Vale destacar que os governos anteriores também apostaram alto nas “riquezas” do Pré-Sal. Já na década passada, sustentar políticas de desenvolvimento a partir de reservas de combustível fóssil se mostrava uma decisão contaminada por uma visão de mundo “curtoprazista”, incapaz de perceber as necessárias transformações da sociedade e a aceleração das transformações que se seguiriam já na década seguinte.

Se na década passada era importante, na atual é ainda mais urgente posicionar-se como um ator relevante na geopolítica da transição energética. Algo lógico para um “país tropical abençoado por Deus” com a extensão de recursos naturais, alta capacidade de produção de biomassa, insolação e incidência de ventos.

Sem dúvida não vamos prescindir do dia para a noite dos combustíveis fósseis e de outras aplicações petroquímicas, mas definitivamente queimá-lo e lançar CO2 na atmosfera é o seu pior uso e, muito provavelmente, o que necessariamente deverá entrar em declínio mais rapidamente ainda nesta década.
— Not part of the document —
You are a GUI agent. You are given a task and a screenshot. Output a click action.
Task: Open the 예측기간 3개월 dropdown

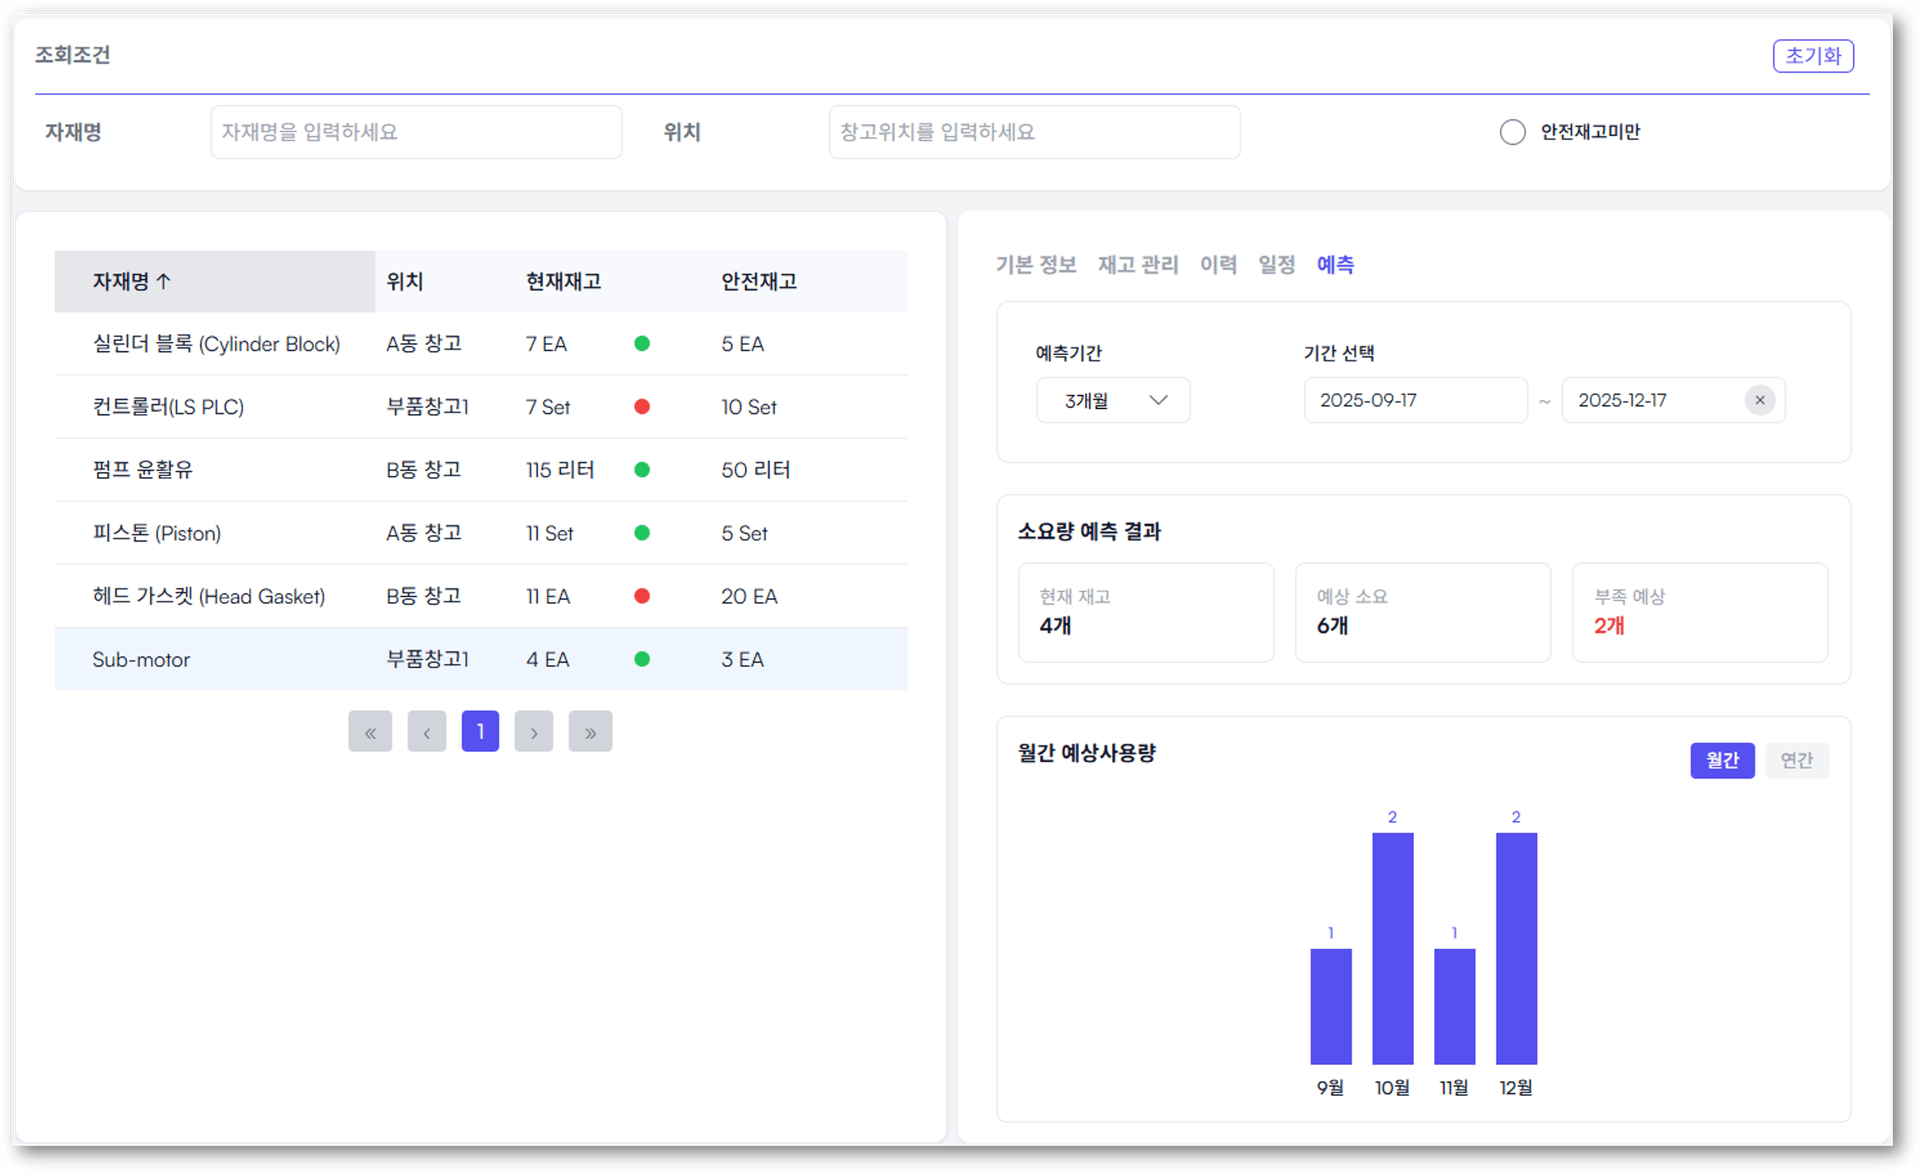[1112, 400]
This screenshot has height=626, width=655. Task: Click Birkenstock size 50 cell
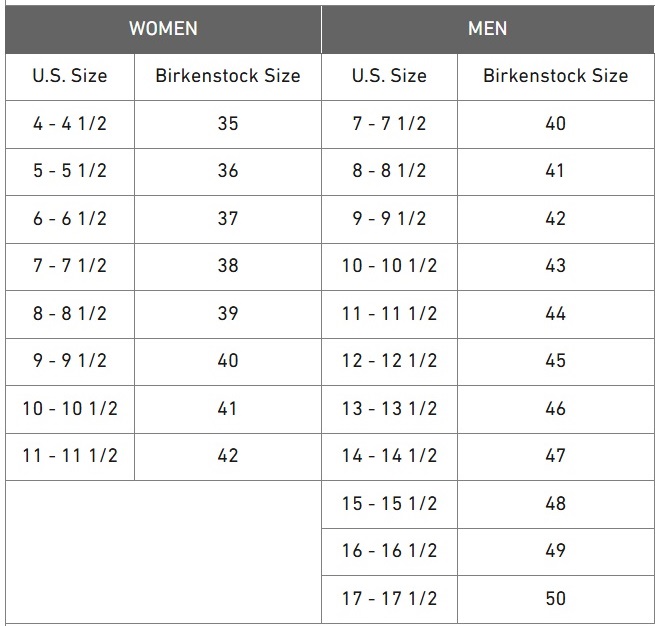(555, 598)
A urgência do combate às mudanças climáticas não permite a falta de um plano consistente de transição energética de países, estados, cidades e empresas.

A urgência do combate às mudanças climáticas não permite a falta de um plano consistente de transição energética de países, estados, cidades e empresas

Os céticos afirmam que as soluções atuais não permitem o abastecimento de energia suficiente para suportar toda a atividade humana no planeta nos moldes que temos hoje. Por isso, há tanta pressão por investimentos em inovação nos mais diversos campos de geração de energias renováveis, além de uma lenta, mas consistente, tomada de consciência de parte da população sobre a necessidade de mudanças no estilo de vida.

Todos esses fatores devem ser considerados no momento de se planejar as ações para esta década – em qualquer nível, do individual ao coletivo. Onde você, ao tomar uma decisão, vai apostar seu futuro?

Adoraria acreditar que este fracasso retumbante venha a representar um ponto de inflexão no programa energético brasileiro e na política de concessões de explorações de petróleo – e que o Pré-Sal deixe de ser utilizado como “ouro dos tolos”. Na verdade, tolice minha.

Não sabemos ainda se foram apenas circunstâncias conjunturais momentâneas que afugentaram as empresas ou se a decisão está ligada à pressão por transição energética, ou ainda ao risco reputacional provocado pelo barulho das ONGs e da mídia ao alertarem para os perigos ambientais relacionados a esta licitação específica.

Por hora, o que está claro é que, também no âmbito da energia, seguimos explorando as novas fronteiras do atraso.